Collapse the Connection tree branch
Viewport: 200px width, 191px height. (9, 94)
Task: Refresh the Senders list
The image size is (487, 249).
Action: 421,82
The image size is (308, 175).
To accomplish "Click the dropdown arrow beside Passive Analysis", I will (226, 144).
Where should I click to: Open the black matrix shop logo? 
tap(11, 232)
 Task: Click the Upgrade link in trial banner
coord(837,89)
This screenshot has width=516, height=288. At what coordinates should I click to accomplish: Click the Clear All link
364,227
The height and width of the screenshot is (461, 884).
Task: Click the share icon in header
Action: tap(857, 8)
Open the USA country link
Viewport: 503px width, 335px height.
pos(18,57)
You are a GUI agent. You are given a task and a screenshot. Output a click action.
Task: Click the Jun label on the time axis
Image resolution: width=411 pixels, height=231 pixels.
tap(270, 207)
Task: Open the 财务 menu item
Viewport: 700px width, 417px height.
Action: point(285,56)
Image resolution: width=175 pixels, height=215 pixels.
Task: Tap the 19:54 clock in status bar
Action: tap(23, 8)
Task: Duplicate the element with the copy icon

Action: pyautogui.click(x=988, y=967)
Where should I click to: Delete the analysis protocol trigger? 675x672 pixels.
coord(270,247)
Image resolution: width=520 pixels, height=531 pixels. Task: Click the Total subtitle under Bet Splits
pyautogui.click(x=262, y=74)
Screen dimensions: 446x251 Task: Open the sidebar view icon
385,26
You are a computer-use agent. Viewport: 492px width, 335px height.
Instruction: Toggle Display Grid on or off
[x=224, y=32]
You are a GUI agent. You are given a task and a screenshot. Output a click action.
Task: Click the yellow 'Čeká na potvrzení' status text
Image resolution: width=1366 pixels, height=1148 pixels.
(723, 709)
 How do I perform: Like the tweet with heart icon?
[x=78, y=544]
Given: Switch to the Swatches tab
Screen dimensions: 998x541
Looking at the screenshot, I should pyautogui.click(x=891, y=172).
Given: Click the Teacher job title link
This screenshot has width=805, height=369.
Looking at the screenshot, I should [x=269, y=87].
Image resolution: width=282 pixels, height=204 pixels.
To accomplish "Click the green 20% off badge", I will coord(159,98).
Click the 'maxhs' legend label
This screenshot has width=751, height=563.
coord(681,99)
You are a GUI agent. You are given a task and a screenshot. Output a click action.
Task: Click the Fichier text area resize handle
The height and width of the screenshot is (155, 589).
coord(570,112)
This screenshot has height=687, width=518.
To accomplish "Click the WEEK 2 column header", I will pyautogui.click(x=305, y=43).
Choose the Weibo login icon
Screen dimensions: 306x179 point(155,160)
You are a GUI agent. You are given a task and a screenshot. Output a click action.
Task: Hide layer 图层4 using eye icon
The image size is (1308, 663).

────────────────────

→ Exercise task: Substitute "Display" for "Viewport" in the data from the line with "The image size is (308, 175)." to the line with "[x=224, y=32]". Give back only those lines, with nothing else changed.

→ Complete answer:
The image size is (308, 175).
To accomplish "Click the dropdown arrow beside Passive Analysis", I will (226, 144).
Where should I click to: Open the black matrix shop logo? 
tap(11, 232)
 Task: Click the Upgrade link in trial banner
coord(837,89)
This screenshot has width=516, height=288. At what coordinates should I click to accomplish: Click the Clear All link
364,227
The height and width of the screenshot is (461, 884).
Task: Click the share icon in header
Action: tap(857, 8)
Open the USA country link
Display: 503px width, 335px height.
pos(18,57)
You are a GUI agent. You are given a task and a screenshot. Output a click action.
Task: Click the Jun label on the time axis
Image resolution: width=411 pixels, height=231 pixels.
tap(270, 207)
Task: Open the 财务 menu item
Display: 700px width, 417px height.
Action: point(285,56)
Image resolution: width=175 pixels, height=215 pixels.
Task: Tap the 19:54 clock in status bar
Action: tap(23, 8)
Task: Duplicate the element with the copy icon

Action: pyautogui.click(x=988, y=967)
Where should I click to: Delete the analysis protocol trigger? 675x672 pixels.
coord(270,247)
Image resolution: width=520 pixels, height=531 pixels. Task: Click the Total subtitle under Bet Splits
pyautogui.click(x=262, y=74)
Screen dimensions: 446x251 Task: Open the sidebar view icon
385,26
You are a computer-use agent. Display: 492px width, 335px height.
Instruction: Toggle Display Grid on or off
[x=224, y=32]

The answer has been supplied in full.